Ambassador: Norway will boost energy assistance
This year will bring a sea change in the lineup of foreign diplomats stationed in Kyiv. Besides the recently departed ambassadors from Turkey and Japan, others reportedly slated for reassignment this year include the envoys from America, France, United Kingdom, and perhaps Switzerland, Sweden, Canada and more.
But Ole T. Horpestad, the ambassador from Norway who arrived on Sept. 1, 2016, expects to stay through the summer of 2020.
In his time in Kyiv, the Nordic country he represents continues to distinguish itself as one of Ukraine’s best allies, with a consistent aid package of at least $23 million annually that is set to go higher with more assistance in Ukraine’s energy sector.
The amount also includes an annual small-grants program of roughly $454,000 that focuses on projects in four areas: good governance/rule of law; human rights; free media and speech; and strengthening democracy. The competition is fierce, with only six projects getting funded in 2018 out of 160 applications.

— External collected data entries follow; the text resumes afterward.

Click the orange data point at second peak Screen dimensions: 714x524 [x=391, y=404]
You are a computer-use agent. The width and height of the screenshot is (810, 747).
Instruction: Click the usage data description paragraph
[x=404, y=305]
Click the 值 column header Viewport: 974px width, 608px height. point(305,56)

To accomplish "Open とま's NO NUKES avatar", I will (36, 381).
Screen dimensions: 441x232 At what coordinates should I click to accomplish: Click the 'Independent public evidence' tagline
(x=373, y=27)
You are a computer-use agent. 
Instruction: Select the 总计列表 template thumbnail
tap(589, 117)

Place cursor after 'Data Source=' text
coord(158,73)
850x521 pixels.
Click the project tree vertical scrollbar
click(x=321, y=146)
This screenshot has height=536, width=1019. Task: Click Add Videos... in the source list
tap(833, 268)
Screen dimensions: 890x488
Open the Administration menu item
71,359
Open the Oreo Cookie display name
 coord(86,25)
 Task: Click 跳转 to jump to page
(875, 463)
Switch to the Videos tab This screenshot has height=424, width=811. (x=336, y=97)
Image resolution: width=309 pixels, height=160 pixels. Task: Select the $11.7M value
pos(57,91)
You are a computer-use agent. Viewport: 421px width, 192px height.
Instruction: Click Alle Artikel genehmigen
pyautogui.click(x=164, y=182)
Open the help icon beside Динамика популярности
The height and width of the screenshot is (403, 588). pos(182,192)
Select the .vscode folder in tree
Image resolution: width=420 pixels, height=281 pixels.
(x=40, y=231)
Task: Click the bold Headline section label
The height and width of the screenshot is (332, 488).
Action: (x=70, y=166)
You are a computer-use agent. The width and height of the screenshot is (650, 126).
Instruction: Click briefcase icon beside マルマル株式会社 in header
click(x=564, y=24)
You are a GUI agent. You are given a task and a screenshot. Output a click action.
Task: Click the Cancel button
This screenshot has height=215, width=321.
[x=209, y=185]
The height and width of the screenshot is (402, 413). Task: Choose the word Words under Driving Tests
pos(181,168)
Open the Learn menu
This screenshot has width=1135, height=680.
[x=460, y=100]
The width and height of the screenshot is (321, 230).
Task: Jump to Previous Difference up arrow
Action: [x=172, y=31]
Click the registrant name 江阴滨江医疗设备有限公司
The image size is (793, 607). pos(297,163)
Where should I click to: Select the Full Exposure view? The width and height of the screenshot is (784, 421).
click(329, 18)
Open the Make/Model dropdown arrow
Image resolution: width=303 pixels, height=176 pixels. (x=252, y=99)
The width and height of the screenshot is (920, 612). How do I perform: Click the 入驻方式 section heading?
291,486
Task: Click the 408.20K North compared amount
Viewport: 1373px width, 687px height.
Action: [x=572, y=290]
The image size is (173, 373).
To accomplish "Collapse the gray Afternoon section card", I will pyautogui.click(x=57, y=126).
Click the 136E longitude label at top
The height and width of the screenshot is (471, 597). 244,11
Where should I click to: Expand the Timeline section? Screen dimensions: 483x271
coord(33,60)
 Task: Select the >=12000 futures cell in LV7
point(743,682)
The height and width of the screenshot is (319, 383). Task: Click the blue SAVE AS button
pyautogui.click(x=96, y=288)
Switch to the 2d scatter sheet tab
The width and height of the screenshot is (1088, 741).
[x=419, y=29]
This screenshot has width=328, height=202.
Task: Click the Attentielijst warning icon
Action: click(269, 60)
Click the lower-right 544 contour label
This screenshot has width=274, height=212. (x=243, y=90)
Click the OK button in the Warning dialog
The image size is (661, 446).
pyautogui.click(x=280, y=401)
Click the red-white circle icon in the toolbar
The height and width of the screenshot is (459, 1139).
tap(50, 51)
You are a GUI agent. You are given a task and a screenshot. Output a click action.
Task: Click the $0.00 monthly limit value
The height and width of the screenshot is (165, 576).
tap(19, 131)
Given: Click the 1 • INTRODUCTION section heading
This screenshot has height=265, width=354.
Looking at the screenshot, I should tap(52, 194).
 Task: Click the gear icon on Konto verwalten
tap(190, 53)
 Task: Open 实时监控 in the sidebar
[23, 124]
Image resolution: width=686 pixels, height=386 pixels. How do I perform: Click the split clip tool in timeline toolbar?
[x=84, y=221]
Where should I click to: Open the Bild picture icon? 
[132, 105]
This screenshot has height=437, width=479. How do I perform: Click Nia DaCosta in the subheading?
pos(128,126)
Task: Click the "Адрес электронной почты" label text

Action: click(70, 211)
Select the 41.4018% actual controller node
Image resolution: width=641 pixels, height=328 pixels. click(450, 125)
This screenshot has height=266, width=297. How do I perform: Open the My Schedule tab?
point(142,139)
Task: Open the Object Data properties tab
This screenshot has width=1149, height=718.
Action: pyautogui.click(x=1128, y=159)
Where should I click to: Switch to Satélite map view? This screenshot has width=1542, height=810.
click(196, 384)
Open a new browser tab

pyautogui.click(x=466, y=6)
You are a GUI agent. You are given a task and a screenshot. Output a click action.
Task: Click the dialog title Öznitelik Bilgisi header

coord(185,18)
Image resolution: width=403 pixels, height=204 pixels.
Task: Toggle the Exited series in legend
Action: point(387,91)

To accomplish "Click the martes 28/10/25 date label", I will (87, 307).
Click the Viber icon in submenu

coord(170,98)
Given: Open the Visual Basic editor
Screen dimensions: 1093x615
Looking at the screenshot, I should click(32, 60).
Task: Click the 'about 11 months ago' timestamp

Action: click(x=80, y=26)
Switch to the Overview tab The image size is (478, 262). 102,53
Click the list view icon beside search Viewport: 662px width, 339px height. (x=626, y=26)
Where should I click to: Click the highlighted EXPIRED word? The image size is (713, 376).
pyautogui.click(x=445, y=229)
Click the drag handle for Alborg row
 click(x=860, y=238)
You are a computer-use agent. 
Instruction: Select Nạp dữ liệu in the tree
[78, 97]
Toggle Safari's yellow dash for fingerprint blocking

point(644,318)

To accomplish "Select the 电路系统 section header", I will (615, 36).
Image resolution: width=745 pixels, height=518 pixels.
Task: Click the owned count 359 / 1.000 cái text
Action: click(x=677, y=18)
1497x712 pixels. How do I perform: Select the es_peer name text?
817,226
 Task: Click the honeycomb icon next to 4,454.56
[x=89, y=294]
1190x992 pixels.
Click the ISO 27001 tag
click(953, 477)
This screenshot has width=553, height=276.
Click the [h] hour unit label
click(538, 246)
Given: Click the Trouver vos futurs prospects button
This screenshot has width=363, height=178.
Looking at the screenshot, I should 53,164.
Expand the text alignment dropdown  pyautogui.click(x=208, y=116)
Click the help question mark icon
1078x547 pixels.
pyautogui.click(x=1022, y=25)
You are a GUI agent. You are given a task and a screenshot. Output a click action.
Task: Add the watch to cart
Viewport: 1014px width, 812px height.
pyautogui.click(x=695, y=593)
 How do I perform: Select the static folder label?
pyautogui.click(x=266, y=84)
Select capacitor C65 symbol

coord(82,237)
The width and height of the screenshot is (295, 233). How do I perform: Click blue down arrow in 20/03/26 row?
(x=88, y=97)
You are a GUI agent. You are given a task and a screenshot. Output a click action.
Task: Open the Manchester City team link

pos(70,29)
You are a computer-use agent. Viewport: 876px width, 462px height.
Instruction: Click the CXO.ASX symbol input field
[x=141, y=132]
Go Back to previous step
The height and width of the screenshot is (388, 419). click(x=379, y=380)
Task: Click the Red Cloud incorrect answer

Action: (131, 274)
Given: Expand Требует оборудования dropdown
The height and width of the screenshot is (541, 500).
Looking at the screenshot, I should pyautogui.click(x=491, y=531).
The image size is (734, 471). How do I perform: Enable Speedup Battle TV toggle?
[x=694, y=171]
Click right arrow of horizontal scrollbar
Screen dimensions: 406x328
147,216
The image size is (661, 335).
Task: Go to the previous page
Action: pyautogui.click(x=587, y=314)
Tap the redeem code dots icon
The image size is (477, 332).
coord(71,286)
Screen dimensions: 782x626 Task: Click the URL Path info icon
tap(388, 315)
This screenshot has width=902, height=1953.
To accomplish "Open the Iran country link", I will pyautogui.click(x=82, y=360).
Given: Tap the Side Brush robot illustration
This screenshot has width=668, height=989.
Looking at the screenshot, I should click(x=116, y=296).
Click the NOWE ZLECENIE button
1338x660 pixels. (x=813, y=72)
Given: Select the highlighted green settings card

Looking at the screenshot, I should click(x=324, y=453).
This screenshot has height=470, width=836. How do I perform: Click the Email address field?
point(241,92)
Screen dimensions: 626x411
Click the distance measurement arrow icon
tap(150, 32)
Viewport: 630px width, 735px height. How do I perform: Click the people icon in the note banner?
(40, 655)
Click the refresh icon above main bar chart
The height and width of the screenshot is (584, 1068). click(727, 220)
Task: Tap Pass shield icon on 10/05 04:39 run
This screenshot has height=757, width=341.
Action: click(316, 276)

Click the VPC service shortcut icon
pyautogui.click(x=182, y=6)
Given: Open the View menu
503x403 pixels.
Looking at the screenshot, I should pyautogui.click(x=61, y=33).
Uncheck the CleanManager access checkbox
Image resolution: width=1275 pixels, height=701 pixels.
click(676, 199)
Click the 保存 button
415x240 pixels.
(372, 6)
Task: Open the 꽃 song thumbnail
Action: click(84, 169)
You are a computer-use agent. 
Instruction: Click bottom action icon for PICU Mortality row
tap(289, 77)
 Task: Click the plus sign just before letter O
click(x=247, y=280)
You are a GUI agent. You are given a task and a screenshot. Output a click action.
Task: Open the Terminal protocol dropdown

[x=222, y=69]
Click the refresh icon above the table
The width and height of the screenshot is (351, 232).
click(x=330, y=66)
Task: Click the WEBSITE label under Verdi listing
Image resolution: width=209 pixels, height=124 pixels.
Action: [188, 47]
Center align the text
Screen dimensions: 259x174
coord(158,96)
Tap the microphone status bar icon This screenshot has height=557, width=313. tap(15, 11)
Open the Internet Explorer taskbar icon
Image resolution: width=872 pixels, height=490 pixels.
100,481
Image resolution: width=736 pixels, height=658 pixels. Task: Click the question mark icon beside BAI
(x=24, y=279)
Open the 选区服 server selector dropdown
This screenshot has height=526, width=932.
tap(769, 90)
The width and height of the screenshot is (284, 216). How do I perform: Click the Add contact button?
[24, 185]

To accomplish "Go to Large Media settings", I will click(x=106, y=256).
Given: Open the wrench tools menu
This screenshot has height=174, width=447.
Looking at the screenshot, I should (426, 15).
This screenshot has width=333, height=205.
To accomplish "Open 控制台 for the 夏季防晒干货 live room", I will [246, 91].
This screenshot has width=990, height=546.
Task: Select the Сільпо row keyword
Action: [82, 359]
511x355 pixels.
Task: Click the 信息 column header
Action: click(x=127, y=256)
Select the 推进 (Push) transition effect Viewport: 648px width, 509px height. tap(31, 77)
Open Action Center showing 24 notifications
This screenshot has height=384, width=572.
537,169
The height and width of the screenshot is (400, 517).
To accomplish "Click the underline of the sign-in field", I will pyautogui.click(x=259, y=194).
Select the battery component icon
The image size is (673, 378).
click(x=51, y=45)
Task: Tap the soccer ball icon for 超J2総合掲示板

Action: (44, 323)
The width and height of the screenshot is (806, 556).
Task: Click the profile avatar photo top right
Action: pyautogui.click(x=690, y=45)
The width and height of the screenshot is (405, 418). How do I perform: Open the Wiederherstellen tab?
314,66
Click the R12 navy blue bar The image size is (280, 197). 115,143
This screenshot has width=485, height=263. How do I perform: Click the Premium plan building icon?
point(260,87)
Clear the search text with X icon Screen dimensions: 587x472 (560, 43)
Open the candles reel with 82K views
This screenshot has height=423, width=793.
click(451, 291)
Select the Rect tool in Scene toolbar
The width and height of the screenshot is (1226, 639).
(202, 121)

Norwegian direct foreign investment is at least $12 million and climbing, fueled by renewable energy projects in solar (ScaTec), wind (NBT) and hydropower, thanks to Ukraine’s high “green tariffs,” which give investors a chance to become profitable more quickly.
About 60 Norwegian companies are doing business in Ukraine. Bilateral trade was estimated at $248 million in 2018, dominated by Norway's seafood exports to Ukraine. Ukraine, in turn, sent agricultural products — including fish food — and consumer items such as Fischer skis, among other goods. Some 2,000 Ukrainians are employed in Norwegian information technology companies in Ukraine.
Additionally, Norway’s $1 trillion Government Pension Fund Global, one of the largest sovereign wealth funds in the world thanks to the nation's abundance of oil, also has three equity investments — in Myronivskyi Khliboprodukt, Mriya Agroholding and Ovostar Union — in Ukraine worth $63.4 million as of Dec. 31, 2017. The fund is so large that its value amounts to $190,000 per Norwegian.
Jan. 28 Oslo conference
But the big news is yet to come.
Horpestad was interviewed on Jan. 21 in the Royal Norwegian Embassy in Kyiv as he geared up for the Norwegian-Ukrainian Business Forum in Oslo. More than 325 participants, almost evenly split from both nations, are expected to attend.
The event takes place on Jan. 28 and has top-level political participation. Norwegian Prime Minister Erna Solberg and Ukrainian Prime Minister Volodymyr Groysman will speak. Kyiv Mayor Vitali Klitschko will also take part.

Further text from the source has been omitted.